■ WHAT TO DO ■
Gather each line in the entries that includes the string "computer".

■ DATA PROVIDED ■
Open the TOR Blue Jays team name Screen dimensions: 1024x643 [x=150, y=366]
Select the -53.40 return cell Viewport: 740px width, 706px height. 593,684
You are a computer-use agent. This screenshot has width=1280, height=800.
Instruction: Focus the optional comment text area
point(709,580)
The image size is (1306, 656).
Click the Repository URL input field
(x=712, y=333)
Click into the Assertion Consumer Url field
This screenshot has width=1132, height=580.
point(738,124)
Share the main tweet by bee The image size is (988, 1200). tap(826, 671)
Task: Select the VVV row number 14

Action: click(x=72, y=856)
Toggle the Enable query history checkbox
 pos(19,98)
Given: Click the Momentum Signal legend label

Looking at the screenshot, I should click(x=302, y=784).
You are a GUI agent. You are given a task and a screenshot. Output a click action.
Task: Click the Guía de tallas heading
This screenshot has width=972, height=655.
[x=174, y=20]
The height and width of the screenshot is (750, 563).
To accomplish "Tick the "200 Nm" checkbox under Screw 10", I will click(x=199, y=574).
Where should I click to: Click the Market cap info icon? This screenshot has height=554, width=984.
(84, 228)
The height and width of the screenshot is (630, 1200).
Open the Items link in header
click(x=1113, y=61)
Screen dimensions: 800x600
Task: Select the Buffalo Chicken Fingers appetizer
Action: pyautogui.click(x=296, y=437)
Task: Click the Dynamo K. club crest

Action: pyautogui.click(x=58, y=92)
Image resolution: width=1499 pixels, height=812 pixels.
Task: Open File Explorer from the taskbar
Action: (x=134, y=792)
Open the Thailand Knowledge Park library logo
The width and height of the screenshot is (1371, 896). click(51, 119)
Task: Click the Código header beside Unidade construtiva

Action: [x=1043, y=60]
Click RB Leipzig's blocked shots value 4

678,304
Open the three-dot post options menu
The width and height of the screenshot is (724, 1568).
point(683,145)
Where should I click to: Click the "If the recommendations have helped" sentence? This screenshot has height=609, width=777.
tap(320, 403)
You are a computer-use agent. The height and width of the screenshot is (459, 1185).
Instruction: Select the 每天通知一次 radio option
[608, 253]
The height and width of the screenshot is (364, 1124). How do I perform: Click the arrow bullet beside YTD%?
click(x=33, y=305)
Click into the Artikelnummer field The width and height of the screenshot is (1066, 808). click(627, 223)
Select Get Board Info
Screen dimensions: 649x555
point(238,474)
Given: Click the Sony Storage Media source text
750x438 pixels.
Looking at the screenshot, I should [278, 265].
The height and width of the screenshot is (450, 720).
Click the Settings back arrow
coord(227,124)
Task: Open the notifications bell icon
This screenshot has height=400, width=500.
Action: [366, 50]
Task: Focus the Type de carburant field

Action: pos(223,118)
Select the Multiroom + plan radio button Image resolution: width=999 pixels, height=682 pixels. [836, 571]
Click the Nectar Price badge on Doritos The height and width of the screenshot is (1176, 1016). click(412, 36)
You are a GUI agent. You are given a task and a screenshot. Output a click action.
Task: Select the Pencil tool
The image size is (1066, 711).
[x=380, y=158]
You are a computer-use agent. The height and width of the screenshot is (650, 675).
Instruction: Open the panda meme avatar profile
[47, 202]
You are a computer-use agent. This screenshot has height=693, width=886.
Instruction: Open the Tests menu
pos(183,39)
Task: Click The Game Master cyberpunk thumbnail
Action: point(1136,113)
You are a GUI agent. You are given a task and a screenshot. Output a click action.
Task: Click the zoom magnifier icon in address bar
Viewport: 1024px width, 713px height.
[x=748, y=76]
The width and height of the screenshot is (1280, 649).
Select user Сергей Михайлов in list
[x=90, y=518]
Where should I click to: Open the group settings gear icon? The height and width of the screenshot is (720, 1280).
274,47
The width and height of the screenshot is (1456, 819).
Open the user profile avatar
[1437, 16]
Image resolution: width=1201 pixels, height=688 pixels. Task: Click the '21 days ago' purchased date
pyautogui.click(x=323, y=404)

■ REPLY TO THE TASK ■
You are a computer-use agent. This screenshot has width=1280, height=800.
You are a computer-use agent. The height and width of the screenshot is (459, 1185).
You are a computer-use agent. The height and width of the screenshot is (650, 675).
You are a computer-use agent. This screenshot has height=693, width=886.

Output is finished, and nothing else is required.